Windowless Transformation for Multivariate Time Series

Long Vu
5 min readNov 4, 2020

Time series data are taken over time and may have the temporal dependency and an internal structure (such as autocorrelation, stationarity, and seasonality) that should be accounted for. Time series analysis has been an important scientific topic in both academia and industry, and historically, statistical methods such as ARIMA [1], Holt Winters [2], BAT [3][4] are the go-to modeling tools for time series analysis. Recently, machine learning and deep learning models have achieved improved performance in time series modeling. While deep learning techniques may not require a feature engineering step prior to applying the final estimator in the pipeline, machine learning estimators such as Random Forest, XGBoost, Linear Regression, SVM may benefit greatly from feature engineering.

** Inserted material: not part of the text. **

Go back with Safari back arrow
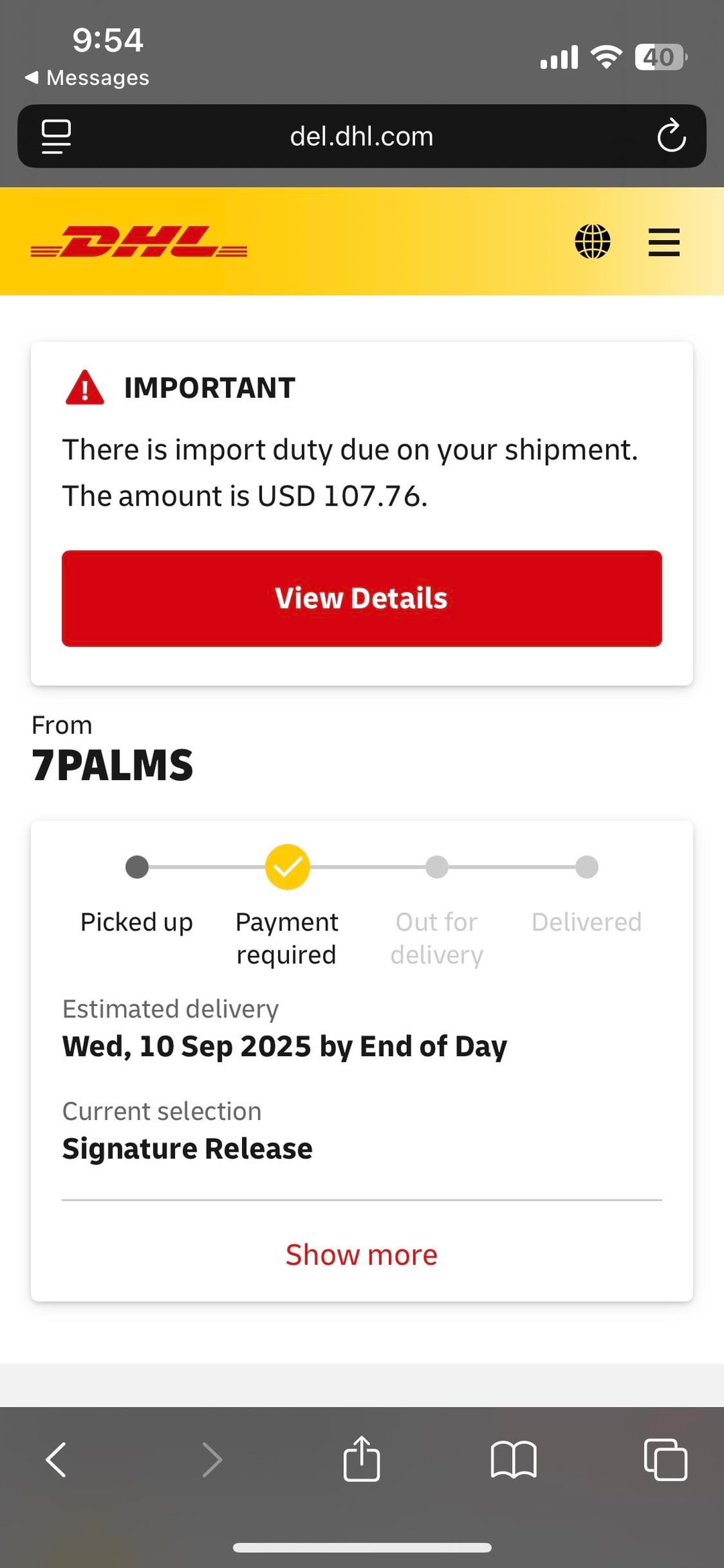Image resolution: width=724 pixels, height=1568 pixels. (56, 1459)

In this post, we focus on a method to transform time series raw data into features that are ready to be consumed by machine learning estimators.

Introduction

Existing techniques usually segment time series data into windows, apply different computations (or transformations) on each window, and merge the transformed output of all windows to generate final results. There are different types of windows such as sliding window, tumbling window, in which sliding window is more popular.

Deciding the right window size is a critical factor. There have been different techniques that tried to learn the window size from data values or from the temporal information of the time series. However, there is no universal method that worked for all types of time series, especially for multivariate time series that include individual time series with distinct internal structures.

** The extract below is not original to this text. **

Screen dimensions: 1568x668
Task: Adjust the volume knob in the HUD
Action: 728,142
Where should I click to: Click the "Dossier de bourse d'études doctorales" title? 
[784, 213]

In this post, we present a different way to do feature engineering for time series as follows. For each data point in the input (univariate) time series, define a max look back window m. A good value of m would be one third of the length of the time series. Then, create a list L of look back windows of sizes base¹, base², base³, base⁴, …., baseⁿ , so that baseⁿ ≤ m, in which base can be an integer such as 2, 3, 4, … Then, for each window size in L, compute the rolling values such as mean, std, max, min, etc. These are standard Python functions that can be used in a straightforward fashion. Below, we introduce a different function that uses Discrete Cosine Transform for each window in L, and then keep only the most significant coefficients as data features. Doing this, we ensure that the most significant information of each window is retained in the final feature values.

The same above procedure can be applied for all individual time series in a multivariate time series to transform multivariate time series into features for ML estimators. The reason the title of this post is “Windowless Transformation” is because the user does not need to manually specify the look back window size for each individual time series, instead multiple look back windows can be applied as above to compute the transformed features.

Figure 1 shows the overview architecture of our presented solution. The input multivariate time series goes through a chain of nested transformers: Time series transformer, column transformer, and rolling transformer. These transformers transform input multivariate time series and concatenate the results.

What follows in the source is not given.